Microcontamination, Despite High Yield, Can Cause Long-term Reliability Issues
December 13th, 2018
By Lynnette Reese, Editor-in-Chief, Embedded Intel® Solutions
For 7 nm node chips, any contaminant can make a chip fail. Microcontamination control is the last line of defense for chipmakers, as even a lot yield in the high 90s percent range can bear chips with long-term reliability issues.
According to SEMI (semi.org), the global semiconductor revenue forecast for the second half of 2018 was doubled from 7.5 to 15 percent, a substantial growth. The semiconductor industry has seen cycles of growth and stagnation before, as innovative new products peak and decline before new technologies come out to drive growth from another direction. The wide adoption of personal computers marked great growth in semiconductors; a market that has been dominated by Intel for decades. When the PC market began to mature, a period of stagnation was followed by the mobile computing era. Companies like Qualcomm and MediaTek emerged as key players in the mobile industry. However, both computer and mobile sectors are now sustainable, but not growing appreciably.
Figure 1: Entegris works with automakers and mainstream fabs to investigate reducing contaminants and particles that don’t affect yield yet cause critical problems in long-term reliability. (Image courtesy of Entegris, ©2018).
Recently, multiple growth engines have kicked in for semiconductors, driving a new era of growth. Growth drivers include data centers, a growing “economy of data,” artificial intelligence, virtual reality, autonomous vehicles, and increasing automation in industrial applications, particularly in the Internet of Things (IoT) and robotics. The concurrent emergence of several new markets and applications has prompted a high demand; from leading edge chips on down to some of the legacy nodes. In turn, growth in semiconductors is driving the need for materials and better technologies for Integrated Chips (ICs).

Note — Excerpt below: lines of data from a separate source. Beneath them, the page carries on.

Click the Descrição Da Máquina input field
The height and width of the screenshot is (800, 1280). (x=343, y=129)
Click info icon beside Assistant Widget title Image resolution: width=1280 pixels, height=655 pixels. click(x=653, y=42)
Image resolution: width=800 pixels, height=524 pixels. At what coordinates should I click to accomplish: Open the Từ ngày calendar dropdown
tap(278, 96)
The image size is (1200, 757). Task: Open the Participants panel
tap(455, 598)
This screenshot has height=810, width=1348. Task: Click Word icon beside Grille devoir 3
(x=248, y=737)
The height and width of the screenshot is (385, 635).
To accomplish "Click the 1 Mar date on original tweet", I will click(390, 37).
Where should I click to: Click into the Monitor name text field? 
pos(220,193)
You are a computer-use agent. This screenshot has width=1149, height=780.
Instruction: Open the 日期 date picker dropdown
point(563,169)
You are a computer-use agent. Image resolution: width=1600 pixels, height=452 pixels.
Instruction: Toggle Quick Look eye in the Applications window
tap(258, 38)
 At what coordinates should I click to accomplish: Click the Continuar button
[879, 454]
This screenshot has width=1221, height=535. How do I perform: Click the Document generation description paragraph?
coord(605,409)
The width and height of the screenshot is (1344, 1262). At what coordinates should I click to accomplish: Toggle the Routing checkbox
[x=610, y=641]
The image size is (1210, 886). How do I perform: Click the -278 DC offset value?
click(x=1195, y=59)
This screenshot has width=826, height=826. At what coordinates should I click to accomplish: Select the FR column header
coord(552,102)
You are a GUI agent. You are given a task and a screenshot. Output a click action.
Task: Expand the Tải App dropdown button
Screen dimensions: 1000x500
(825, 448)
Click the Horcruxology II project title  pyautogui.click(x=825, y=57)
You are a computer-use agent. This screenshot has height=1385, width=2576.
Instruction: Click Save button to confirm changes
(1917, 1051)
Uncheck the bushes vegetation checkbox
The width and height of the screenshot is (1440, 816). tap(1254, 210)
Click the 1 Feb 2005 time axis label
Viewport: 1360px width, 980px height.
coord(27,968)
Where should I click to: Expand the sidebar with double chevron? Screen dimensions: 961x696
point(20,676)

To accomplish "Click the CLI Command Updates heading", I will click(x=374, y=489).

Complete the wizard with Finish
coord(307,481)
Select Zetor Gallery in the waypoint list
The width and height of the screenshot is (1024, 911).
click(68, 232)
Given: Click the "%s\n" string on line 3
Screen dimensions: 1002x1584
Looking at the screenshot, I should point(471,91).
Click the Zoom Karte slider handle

Companies feeding the boom with materials and chemicals for making ICs are seeing growth that shows no signs of abating. One materials company, Entegris (ENTG), has recently expanded its Kulim manufacturing capacity and capabilities, adding new tooling, molding machines, and numerous updates to the assembly area so that Entegris can meet the demand for wafer handling products. Entegris is a 52-year-old company that, for context, was founded two years before Intel Corporation. Entegris provides materials and material solutions to semiconductor companies (semis). Currently, the company has about 4,000 employees with sales revenue of approximately $1.5 billion. Entegris has been expanding rapidly in recent years, achieving growth by about two to three percent above the market. The company is now viewed by most investors as a growth company than as an industrial, “cyclical business” type of company. Entegris is assisting the semiconductor industry in two ways: by helping the semis realize more advanced technologies and by providing materials for making chips.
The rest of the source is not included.